Hoe wordt een delier behandeld?
De arts kan bloed- en urineonderzoek vragen en kan dan een beslissing nemen over een passende behandeling. Ook kan hij/zij eventuele medicatie die bijdraagt aan het delier opnieuw bekijken.
Er zijn ook aanwijzingen dat een delier kan worden voorkomen door de mogelijke oorzaken aan te pakken. U kunt sommige oorzaken van de verwardheid, zoals constipatie, uitdroging en infectie, tegengaan door ervoor te zorgen dat de persoon goed gehydrateerd blijft, handhygiëne in acht neemt en alle adviezen opvolgt die hij krijgt over wondverzorging en medische hulpmiddelen (zoals urinekatheters). Indien mogelijk moet u ook voorkomen dat de persoon in kwestie van bed of afdeling in het ziekenhuis verhuist.
Wat kan ik doen om iemand met een delier te helpen?
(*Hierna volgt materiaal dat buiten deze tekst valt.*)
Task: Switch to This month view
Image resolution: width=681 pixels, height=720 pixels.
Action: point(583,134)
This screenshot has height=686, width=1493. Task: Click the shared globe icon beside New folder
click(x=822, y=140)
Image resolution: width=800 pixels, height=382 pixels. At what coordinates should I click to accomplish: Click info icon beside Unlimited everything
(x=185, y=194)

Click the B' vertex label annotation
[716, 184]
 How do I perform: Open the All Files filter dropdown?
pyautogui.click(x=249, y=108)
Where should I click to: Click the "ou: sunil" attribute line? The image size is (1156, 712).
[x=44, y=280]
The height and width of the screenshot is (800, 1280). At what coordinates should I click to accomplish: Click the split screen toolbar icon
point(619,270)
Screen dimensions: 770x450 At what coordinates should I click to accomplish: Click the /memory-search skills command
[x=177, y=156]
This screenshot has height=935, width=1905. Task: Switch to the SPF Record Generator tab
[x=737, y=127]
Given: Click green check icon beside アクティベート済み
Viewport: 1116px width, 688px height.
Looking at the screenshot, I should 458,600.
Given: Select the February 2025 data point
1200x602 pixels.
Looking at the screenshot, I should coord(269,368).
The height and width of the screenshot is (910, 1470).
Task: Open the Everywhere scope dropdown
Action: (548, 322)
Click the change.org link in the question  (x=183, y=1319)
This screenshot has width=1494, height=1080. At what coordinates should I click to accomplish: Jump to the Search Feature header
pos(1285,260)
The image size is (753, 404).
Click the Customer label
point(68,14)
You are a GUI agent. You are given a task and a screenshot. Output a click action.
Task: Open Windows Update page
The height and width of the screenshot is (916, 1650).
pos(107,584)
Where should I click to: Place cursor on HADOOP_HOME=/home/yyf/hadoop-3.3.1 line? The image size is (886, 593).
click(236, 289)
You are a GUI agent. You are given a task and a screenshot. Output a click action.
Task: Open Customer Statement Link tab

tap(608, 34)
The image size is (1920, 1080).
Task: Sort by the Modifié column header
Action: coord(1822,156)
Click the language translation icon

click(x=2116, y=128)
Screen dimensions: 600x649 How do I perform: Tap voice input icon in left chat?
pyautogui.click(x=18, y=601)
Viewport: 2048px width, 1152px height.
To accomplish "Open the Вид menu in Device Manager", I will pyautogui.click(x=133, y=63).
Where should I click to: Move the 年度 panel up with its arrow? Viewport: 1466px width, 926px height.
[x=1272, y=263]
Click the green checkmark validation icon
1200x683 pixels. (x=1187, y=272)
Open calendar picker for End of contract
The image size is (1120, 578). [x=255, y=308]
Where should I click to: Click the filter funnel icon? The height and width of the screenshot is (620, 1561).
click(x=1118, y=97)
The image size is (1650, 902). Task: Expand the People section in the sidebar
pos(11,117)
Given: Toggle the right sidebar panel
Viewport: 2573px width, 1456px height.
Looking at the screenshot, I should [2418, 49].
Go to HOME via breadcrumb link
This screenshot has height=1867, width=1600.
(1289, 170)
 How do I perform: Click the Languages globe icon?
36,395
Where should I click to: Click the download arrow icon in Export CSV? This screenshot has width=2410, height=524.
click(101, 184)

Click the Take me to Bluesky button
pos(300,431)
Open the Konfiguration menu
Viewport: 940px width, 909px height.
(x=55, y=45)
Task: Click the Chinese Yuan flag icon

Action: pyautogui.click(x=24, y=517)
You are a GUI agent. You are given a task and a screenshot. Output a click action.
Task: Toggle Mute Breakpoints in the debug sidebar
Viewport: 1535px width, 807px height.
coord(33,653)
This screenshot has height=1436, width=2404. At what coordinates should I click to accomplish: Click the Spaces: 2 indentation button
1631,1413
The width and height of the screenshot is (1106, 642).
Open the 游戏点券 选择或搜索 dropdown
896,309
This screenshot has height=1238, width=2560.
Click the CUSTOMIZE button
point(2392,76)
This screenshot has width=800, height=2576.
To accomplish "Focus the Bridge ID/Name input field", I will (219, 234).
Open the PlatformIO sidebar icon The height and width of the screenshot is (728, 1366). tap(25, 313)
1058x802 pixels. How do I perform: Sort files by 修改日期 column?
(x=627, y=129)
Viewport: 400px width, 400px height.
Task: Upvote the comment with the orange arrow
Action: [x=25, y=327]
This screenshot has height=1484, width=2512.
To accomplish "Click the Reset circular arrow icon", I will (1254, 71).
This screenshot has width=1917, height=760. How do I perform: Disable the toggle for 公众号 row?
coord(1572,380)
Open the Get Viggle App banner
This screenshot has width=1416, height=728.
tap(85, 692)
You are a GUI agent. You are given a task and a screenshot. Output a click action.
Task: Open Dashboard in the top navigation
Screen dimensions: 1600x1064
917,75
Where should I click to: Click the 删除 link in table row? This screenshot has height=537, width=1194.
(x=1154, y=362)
Als u contact hebt opgenomen met de huisarts van de persoon en op behandeling wacht, zijn er een paar dingen die u kunt doen om de situatie voor hem of haar wat gemakkelijker te maken:
- blijf kalm en stel de persoon gerust
- gebruik korte eenvoudige zinnen wanneer u praat
- observeer de persoon om te zien of hij pijn heeft
- zorg ervoor dat er niets is dat zijn zintuigen belemmert, en zorg dat de persoon zijn bril en gehoorapparaat bij de hand heeft als hij die gebruikt
- bekende foto’s en voorwerpen gebruiken om de persoon af te leiden en vertrouwd te maken
- de persoon helpen te aarden door ervoor te zorgen dat hij de tijd en datum weet
- hulp de persoon om het toilet te vinden indien nodig
- vermijd te veel stimulatie en te veel mensen in de buurt indien mogelijk
- houd ’s nachts een laag lichtje aan
- vermijd het te vaak oneens te zijn met de persoon; verander van onderwerp als zij ideeën uiten die u vreemd voorkomen
- bied hen te drinken aan om de hydratatie op peil te houden.